В местах, наиболее подверженных разрушению красочного слоя, авторская живопись (в том числе голова модели) частично переписана заново в ходе одной из реставраций.
КонстеблЭскиз к «Прыжку лошади»
Констебл. Эскиз к «Прыжку лошади». 1824–1825
Это самая английская из всех картин на свете: влажная, землистая, романтическая и целеустремленная – и на глаз тех, кто взращен на импрессионизме, она выглядит темной.

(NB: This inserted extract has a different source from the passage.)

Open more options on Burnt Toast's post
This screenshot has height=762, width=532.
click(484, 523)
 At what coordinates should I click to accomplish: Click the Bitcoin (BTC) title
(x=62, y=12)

Кроме того, она гораздо крупнее всех пейзажей импрессионистов, и, хотя Констебла всегда интересовало движение, картина порождает ощущение увесистости и постоянства; мне сразу вспоминается, что в своем предисловии 1802 года[45] Вордсворт пишет, что сельские сюжеты выбирал, потому что в них «страсти человеческие вписаны в прекрасные и вечные природные формы».